COVID’S latest strain could be giving people pinkeye, making it even harder to tell apart from hay fever and other viruses.
The ‘Arcturus’ variant has spawned an increase in itchy eyes, especially in children, experts say.
The ‘Arcturus’ Covid variant could be giving people pinkeye, making it even harder to tell apart from hay fever and other viruses[/caption]
The strain — a subvariant of Omicron — has been spotted in 29 countries around the world, according to the World Health Organization, including the UK and US.
It is currently surging in India, where ministers have conducted drills to test hospitals’ preparedness for an influx of severe cases.
The WHO said the variant is “one to watch” because it appears to be more infectious, but insisted it does not seem to cause more serious illness.
Dr Maria Van Kerkhove, the WHO’s technical lead for Covid, said: “It’s been in circulation for a few months.
“We haven’t seen a change in severity in individuals or in populations, but that’s why we have these systems in place.
“We’re monitoring it because it has potential changes that we need to keep a good eye out on.”
With Covid testing no longer mandatory in the UK, many cases are likely to be missed or mistaken for other illnesses.
However, experts say itchy eyes could be an indication you have the virus.

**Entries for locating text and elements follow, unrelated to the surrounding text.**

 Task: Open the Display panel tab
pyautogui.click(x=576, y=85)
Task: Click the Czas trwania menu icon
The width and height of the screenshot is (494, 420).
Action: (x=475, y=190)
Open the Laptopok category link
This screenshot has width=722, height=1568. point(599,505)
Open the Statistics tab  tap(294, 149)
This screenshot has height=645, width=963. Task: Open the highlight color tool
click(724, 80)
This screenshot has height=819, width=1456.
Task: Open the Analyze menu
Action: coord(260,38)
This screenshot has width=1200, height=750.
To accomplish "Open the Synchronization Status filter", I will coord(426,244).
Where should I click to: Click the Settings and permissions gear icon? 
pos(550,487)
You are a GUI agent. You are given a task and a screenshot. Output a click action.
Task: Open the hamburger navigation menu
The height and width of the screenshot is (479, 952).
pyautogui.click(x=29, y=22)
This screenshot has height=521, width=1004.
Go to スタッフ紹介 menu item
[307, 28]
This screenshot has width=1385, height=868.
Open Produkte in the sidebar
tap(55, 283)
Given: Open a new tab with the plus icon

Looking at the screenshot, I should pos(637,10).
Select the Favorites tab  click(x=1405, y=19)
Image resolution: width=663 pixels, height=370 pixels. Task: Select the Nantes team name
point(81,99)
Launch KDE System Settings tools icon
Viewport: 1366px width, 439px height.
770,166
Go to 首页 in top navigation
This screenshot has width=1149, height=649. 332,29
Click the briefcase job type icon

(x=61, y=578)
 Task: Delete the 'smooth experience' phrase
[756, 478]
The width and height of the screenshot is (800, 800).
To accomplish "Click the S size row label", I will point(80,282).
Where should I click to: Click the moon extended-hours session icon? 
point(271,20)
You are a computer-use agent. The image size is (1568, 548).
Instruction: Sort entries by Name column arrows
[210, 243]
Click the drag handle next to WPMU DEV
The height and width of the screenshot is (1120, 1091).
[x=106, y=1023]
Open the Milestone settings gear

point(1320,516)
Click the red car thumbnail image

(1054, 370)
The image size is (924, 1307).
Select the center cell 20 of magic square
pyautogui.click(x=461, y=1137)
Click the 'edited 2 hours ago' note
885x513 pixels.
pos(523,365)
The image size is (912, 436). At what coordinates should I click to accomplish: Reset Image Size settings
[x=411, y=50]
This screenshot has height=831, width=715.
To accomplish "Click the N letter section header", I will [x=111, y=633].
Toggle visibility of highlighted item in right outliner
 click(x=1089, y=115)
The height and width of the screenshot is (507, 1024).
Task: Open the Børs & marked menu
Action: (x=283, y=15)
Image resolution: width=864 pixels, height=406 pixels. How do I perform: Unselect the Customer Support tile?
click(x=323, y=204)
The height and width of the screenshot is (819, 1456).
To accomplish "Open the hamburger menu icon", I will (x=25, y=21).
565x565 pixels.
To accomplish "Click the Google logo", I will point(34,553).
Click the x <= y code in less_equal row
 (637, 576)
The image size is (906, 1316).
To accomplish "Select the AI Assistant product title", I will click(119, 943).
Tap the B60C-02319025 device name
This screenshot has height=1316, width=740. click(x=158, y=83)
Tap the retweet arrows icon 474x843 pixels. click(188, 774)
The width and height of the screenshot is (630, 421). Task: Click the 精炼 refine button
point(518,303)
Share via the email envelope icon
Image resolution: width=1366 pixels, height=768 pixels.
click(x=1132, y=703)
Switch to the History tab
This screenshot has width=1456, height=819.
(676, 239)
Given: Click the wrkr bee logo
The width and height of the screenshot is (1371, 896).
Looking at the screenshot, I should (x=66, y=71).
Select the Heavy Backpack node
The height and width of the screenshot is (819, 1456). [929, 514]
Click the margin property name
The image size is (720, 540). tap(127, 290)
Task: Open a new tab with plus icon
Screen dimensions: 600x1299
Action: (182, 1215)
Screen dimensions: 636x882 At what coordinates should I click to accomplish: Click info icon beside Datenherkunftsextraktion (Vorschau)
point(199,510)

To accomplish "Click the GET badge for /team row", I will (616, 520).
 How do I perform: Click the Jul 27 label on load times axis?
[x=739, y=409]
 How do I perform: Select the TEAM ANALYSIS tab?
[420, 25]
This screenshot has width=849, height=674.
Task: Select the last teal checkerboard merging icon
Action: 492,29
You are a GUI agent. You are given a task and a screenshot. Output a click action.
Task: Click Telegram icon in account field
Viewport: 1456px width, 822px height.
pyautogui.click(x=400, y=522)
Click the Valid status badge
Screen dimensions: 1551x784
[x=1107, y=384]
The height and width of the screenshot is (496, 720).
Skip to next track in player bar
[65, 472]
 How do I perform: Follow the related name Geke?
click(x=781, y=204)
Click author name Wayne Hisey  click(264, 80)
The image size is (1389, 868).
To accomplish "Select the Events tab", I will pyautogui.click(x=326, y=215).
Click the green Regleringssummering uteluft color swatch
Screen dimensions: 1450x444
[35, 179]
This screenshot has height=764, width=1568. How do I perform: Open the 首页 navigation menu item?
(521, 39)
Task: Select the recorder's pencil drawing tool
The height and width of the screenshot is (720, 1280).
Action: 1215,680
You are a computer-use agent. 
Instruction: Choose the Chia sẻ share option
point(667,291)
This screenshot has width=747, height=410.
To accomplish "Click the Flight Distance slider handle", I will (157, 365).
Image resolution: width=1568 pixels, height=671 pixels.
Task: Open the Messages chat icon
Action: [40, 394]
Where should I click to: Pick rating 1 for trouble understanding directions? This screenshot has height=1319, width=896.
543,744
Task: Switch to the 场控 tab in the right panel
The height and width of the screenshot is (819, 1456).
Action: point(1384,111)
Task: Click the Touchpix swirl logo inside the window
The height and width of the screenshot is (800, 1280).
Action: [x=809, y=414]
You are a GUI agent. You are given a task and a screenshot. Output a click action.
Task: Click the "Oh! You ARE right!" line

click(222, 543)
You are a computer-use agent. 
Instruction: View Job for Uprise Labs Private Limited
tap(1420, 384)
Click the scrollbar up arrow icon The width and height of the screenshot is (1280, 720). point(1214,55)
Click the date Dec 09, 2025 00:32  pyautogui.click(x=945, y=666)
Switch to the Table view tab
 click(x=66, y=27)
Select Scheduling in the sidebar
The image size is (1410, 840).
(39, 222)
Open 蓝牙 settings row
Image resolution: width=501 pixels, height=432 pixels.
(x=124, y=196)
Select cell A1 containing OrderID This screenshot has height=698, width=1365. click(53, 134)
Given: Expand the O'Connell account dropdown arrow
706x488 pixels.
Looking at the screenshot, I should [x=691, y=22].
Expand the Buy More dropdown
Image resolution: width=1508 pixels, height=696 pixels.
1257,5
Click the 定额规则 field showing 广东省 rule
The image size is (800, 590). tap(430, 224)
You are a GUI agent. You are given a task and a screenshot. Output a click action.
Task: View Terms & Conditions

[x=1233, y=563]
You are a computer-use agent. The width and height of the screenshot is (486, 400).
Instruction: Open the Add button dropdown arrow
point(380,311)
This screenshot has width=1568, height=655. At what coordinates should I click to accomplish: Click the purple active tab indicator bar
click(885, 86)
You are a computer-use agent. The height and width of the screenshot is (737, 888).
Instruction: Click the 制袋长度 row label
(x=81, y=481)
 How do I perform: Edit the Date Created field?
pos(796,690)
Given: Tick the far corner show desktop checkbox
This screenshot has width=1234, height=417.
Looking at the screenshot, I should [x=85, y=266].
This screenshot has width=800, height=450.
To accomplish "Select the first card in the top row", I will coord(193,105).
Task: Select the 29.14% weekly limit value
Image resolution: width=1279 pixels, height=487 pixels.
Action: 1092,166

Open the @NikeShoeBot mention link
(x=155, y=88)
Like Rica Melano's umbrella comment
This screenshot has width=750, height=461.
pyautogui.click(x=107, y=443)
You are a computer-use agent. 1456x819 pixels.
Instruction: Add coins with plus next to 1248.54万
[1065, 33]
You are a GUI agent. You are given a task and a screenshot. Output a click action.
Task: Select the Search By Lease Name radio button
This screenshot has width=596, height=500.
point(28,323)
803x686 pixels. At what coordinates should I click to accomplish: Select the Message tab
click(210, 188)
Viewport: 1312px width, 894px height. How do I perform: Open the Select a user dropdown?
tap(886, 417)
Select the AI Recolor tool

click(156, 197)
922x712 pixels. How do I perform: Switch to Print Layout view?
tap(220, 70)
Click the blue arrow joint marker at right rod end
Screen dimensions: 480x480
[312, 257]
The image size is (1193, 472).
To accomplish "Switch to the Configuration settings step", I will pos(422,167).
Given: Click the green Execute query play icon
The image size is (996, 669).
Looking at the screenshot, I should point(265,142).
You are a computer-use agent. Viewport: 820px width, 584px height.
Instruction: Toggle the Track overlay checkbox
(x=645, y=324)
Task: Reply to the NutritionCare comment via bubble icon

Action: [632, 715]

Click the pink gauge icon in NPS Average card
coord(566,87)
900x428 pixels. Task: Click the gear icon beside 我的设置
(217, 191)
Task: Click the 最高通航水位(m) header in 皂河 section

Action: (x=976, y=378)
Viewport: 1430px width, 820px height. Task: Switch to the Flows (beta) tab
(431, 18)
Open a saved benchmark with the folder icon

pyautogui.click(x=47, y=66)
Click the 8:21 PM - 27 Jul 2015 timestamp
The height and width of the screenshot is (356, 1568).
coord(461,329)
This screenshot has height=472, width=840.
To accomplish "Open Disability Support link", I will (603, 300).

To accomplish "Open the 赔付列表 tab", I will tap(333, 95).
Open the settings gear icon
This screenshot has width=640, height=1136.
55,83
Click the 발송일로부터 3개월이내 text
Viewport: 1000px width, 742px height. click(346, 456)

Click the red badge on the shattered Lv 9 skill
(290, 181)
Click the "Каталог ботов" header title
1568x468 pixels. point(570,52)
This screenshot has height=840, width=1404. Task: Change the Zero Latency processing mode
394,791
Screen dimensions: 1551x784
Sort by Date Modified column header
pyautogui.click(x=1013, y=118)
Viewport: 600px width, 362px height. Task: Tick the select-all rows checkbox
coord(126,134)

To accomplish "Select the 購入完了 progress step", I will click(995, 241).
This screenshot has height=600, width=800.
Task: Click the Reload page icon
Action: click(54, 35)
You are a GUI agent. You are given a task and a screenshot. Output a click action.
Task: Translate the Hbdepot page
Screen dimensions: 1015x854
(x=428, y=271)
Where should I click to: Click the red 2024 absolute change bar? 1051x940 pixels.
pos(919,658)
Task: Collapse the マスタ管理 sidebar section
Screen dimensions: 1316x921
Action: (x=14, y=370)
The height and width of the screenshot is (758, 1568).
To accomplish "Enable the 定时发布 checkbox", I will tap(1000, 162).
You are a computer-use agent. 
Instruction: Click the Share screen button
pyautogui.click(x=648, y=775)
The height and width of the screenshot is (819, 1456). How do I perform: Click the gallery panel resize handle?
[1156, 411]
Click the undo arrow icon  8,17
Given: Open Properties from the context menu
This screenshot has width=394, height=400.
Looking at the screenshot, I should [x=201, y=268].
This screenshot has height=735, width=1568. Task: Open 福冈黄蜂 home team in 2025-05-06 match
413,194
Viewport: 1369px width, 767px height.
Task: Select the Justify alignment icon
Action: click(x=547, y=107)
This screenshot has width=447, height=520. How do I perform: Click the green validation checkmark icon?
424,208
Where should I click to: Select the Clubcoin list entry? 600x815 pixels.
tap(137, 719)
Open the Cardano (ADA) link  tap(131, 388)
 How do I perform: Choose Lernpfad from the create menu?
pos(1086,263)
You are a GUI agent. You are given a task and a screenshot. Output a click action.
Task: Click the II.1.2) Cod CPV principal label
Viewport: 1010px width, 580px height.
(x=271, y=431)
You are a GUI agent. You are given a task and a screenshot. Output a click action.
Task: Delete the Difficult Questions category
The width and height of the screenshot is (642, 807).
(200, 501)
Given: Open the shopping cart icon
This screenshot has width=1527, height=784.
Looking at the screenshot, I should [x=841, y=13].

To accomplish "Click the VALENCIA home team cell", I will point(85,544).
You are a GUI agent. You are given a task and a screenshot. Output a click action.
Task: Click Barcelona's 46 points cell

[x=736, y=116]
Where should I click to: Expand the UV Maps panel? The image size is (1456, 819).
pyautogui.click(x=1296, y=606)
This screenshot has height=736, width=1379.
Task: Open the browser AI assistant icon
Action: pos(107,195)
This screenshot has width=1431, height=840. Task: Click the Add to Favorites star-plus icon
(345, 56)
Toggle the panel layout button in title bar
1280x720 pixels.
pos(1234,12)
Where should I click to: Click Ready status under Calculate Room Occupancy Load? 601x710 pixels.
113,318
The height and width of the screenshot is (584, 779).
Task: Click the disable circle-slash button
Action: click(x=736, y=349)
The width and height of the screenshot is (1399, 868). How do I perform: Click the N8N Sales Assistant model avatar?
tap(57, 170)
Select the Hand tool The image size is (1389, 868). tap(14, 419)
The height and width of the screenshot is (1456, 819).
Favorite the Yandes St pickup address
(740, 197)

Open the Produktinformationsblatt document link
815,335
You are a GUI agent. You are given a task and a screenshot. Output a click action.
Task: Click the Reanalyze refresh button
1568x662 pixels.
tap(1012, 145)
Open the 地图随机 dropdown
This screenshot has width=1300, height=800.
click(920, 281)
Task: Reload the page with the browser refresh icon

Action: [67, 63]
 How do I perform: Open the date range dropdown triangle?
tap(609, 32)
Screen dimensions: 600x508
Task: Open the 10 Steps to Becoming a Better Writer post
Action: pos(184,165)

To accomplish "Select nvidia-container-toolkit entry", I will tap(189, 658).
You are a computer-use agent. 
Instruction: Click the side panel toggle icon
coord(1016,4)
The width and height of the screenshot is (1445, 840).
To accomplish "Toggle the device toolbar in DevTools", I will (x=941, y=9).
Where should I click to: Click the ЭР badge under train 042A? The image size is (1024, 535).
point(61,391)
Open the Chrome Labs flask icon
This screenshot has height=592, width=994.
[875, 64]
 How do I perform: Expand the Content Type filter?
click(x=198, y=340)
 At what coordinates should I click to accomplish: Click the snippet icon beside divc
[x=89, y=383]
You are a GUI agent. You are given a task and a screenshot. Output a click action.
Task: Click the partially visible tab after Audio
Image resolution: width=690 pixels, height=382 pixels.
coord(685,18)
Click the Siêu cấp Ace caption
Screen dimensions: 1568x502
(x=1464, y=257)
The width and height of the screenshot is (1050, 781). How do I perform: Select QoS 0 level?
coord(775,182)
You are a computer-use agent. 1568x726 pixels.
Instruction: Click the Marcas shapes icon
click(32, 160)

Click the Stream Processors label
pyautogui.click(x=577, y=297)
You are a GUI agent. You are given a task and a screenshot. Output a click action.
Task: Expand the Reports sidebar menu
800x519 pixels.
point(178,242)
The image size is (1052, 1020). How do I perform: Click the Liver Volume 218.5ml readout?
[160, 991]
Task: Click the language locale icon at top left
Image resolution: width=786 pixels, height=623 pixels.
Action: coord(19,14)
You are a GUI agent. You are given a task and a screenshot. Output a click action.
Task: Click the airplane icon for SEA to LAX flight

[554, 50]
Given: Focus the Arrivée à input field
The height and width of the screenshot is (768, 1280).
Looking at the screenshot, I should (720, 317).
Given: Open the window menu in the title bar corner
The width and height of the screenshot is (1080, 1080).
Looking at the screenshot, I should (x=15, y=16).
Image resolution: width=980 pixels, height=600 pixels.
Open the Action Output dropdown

Professor Paul Hunter, of the University of East Anglia, told The Sun: “That is apparently the case, though I have not seen any formal report.
“Having said that ‘pink eye’ or technically conjunctivitis is often seen with viral upper respiratory tract infections.
“It is more common with some viruses — adenoviruses in particular — than others. It is also more common in children.
“Conjunctivitis in a child was described as being associated with Covid back in April 2020. “
Professor Lawrence Young, of the University of Warwick, said: “Conjunctivitis — red, itchy and sticky eyes — appears to be a symptom of infection with the latest omicron subvariant, XBB.1.6, especially in babies and young children.
“It’s easily treated with eyedrops and resting the eyes, particularly from screen time.
“The trouble is that many of the relatively mild symptoms of infection with XBB.1.16 can be easily confused with other infections, allergies or hay fever.”
Hay fever symptoms can also start early in spring for many sufferers, while others don’t get sniffly until the summer, depending on the pollen type they are allergic to.
More than 20 per cent of the population are struck with hay fever each year.
The allergy can also cause itchy, red eyes, making it difficult to tell apart from the new Covid variant.
Professor Francois Balloux, of University College London, said: “Conjunctivitis, also called pinkeye, has been reported as a rare Covid symptom since 2020.
“It’s not obvious to me why the XBB.1.6.1 variant would cause it more frequently than the extremely closely related XBB.1.5 strain which is still dominant now.
“At this stage, I wouldn’t rule out that the increasing rate of pinkeye attributed to the latest Covid variant, is just due to spring hay fever, which tends to kick off at this time of year.”
How to tell if you have Covid, a cold, or hay fever
According to the NHS, the latest Covid symptoms can include:
- a high temperature or shivering (chills) – a high temperature means you feel hot to touch on your chest or back (you do not need to measure your temperature)
- a new, continuous cough – this means coughing a lot for more than an hour, or 3 or more coughing episodes in 24 hours
- a loss or change to your sense of smell or taste
- shortness of breath
- feeling tired or exhausted
- an aching body
- a headache
- a sore throat
- a blocked or runny nose
- loss of appetite
- feeling sick or being sick
The symptoms are very similar to symptoms of other illnesses, such as colds and flu.
Most people feel better within a few days or weeks of their first Covid symptoms and make a full recovery within 12 weeks.
For some people, it can be a more serious illness and their symptoms can last longer.
Cold symptoms come on gradually, according to the NHS, and can include:
- a blocked or runny nose
- a sore throat
- muscle aches
- a raised temperature
- pressure in your ears and face
- loss of taste and smell
The symptoms are the same in adults and children. Sometimes symptoms last longer in children.
The NHS lists hay fever symptoms as:
- sneezing and coughing
- a runny or blocked nose
- itchy, red or watery eyes
- itchy throat, mouth, nose and ears
- loss of smell
- pain around your temples and forehead
- feeling tired
If you have asthma, you might also:
- have a tight feeling in your chest
- be short of breath
- wheeze and cough
Hay fever will last for weeks or months, unlike a cold, which usually goes away after 1 to 2 weeks.